[[ INPUT DATA open ]]
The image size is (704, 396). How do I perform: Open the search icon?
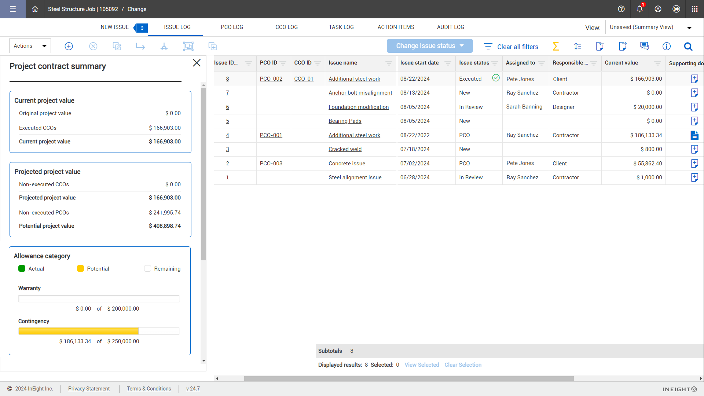tap(688, 47)
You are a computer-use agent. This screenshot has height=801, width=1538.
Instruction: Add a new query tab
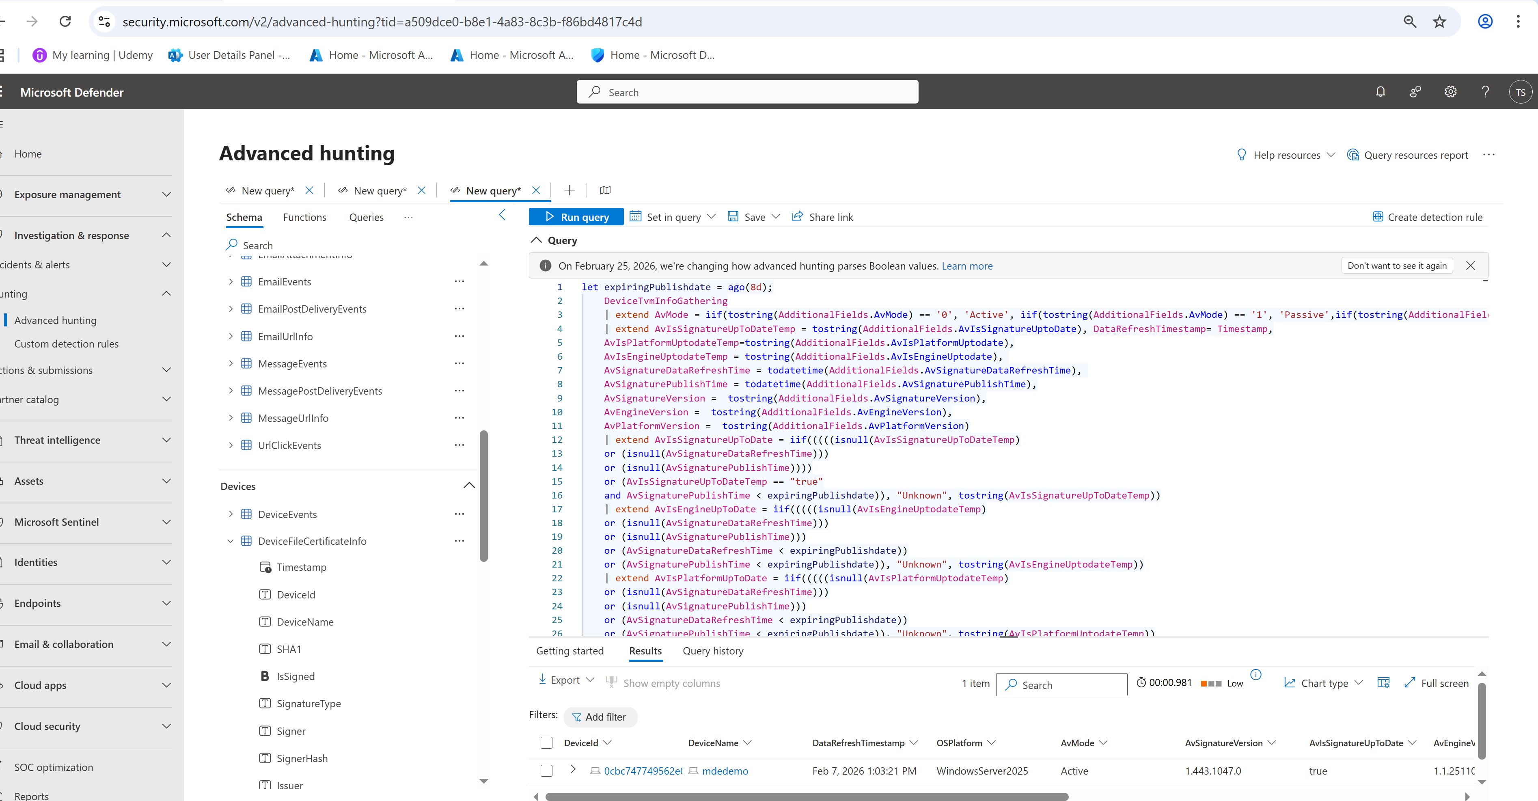(x=570, y=191)
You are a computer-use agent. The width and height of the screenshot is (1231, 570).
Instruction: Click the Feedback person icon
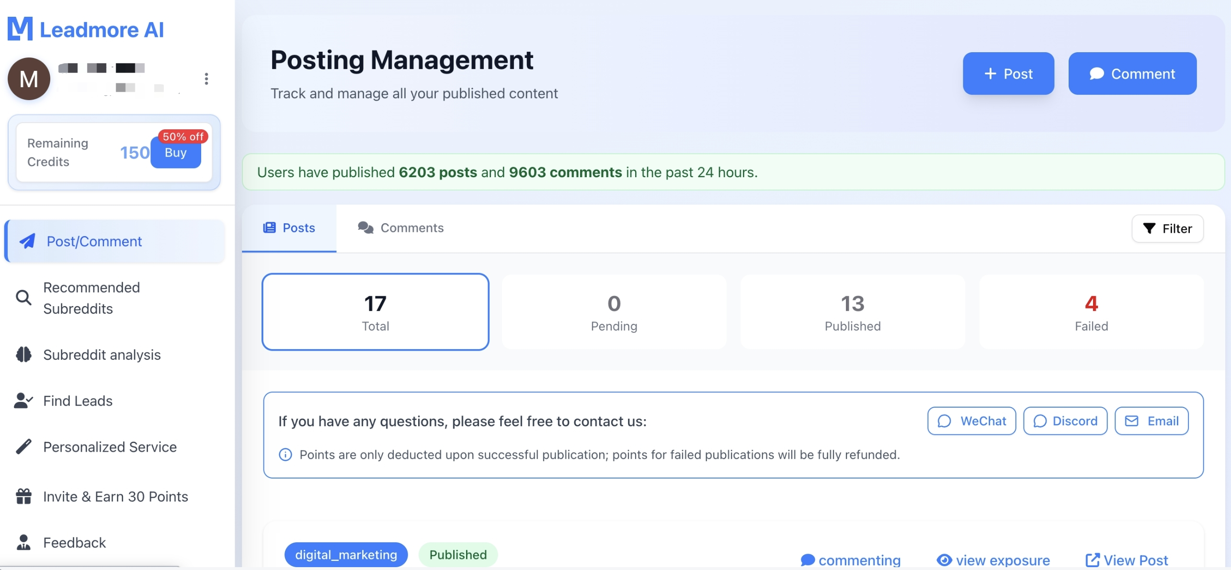(23, 542)
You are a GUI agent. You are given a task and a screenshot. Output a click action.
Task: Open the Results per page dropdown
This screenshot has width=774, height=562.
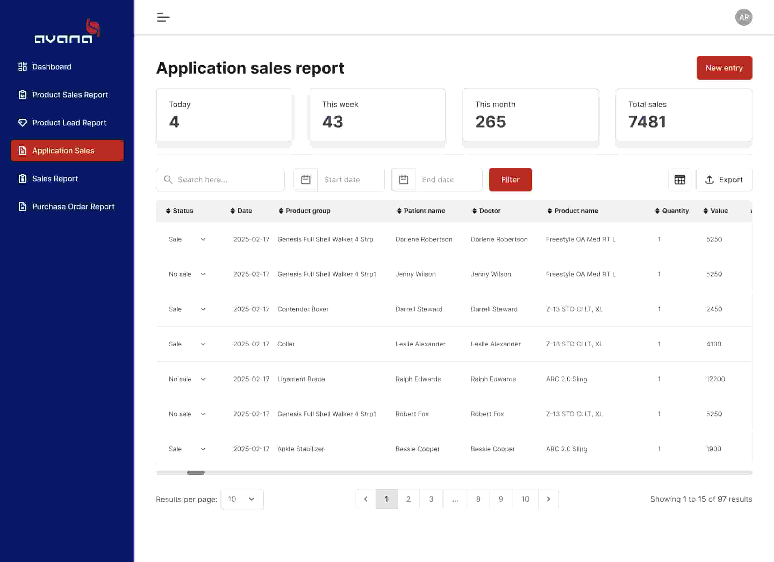point(242,499)

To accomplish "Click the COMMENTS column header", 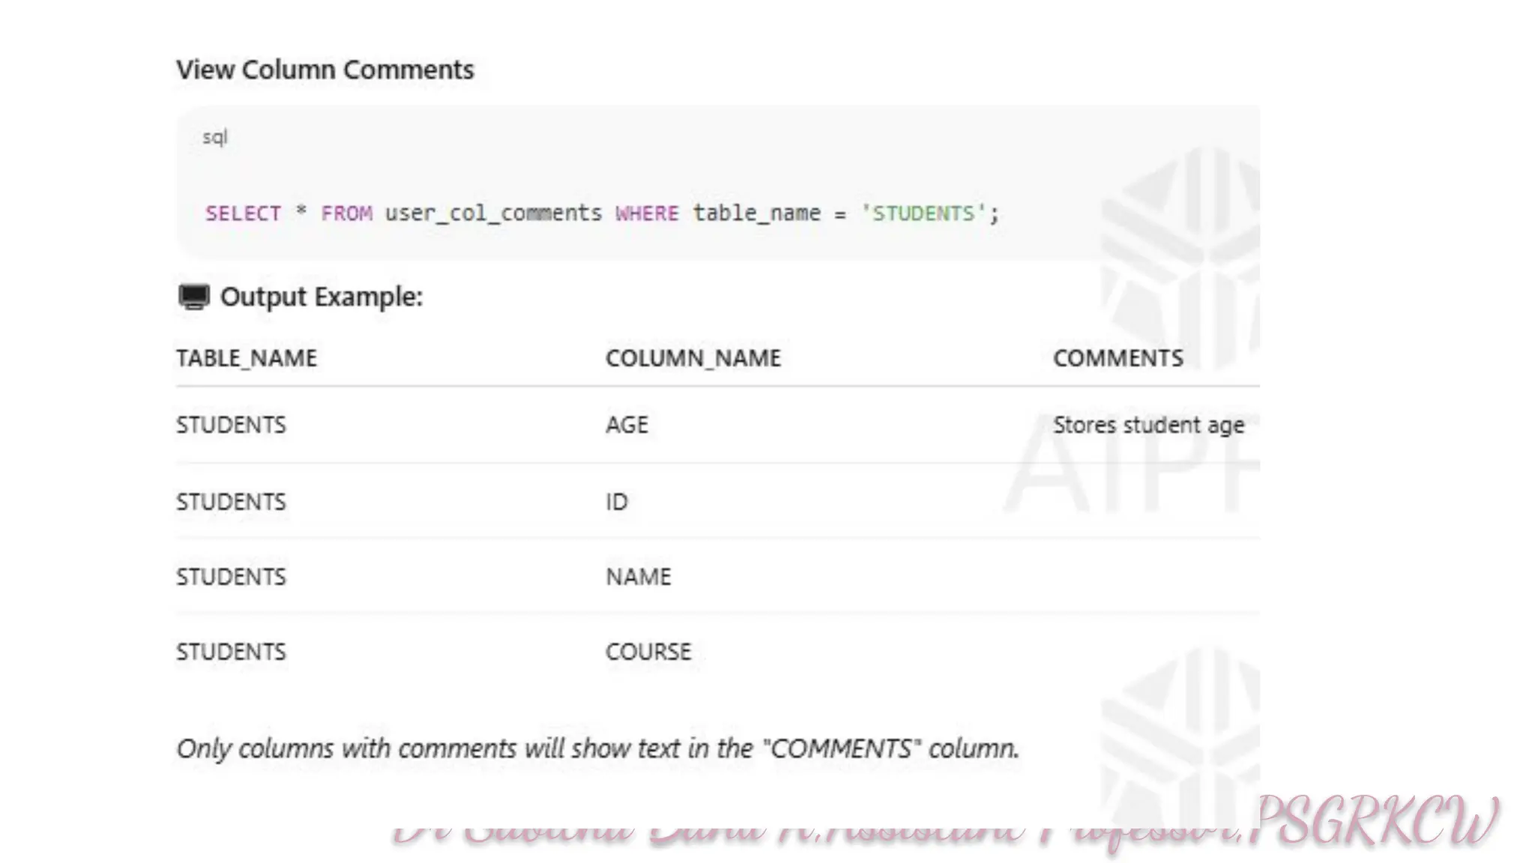I will 1118,358.
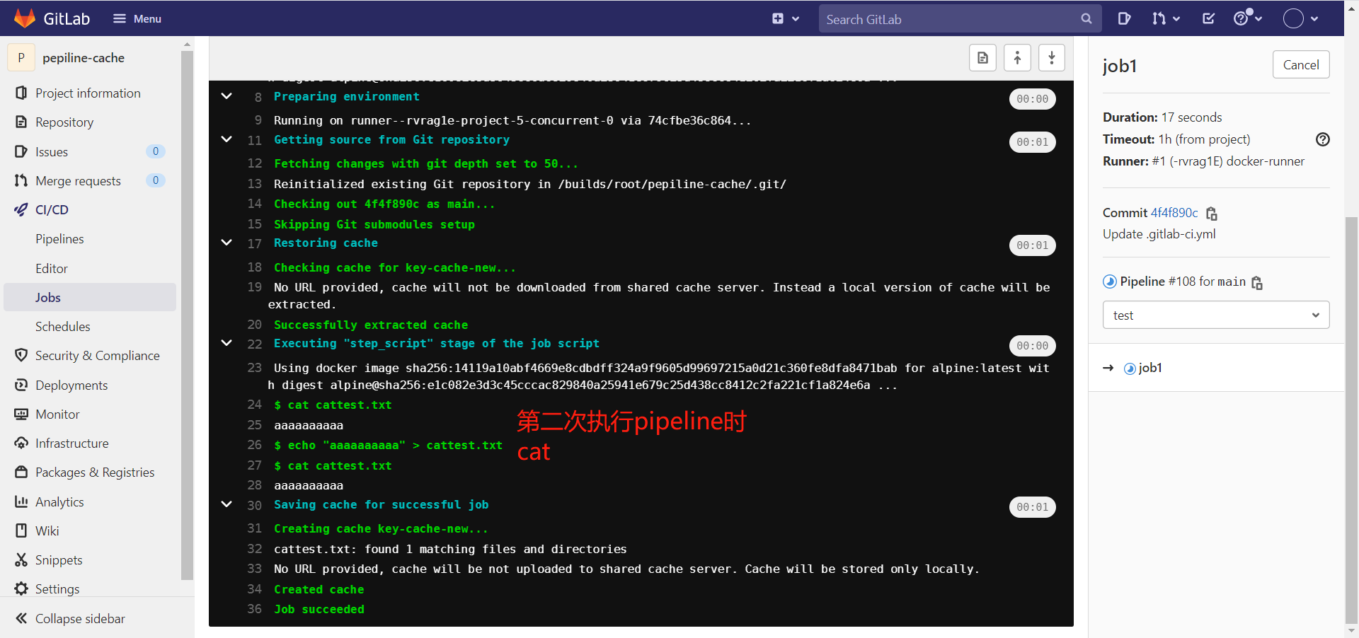This screenshot has height=638, width=1359.
Task: Open the create new item plus dropdown
Action: pyautogui.click(x=786, y=18)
[[ INPUT DATA closed ]]
* **WHAT YOU WILL DO**: Copy all lines of the material above where the string "computer" occurs.

* **EXERCISE RESPONSE**:
You are a computer-use agent. This screenshot has height=801, width=1538.
You are a computer-use agent. The width and height of the screenshot is (1231, 570).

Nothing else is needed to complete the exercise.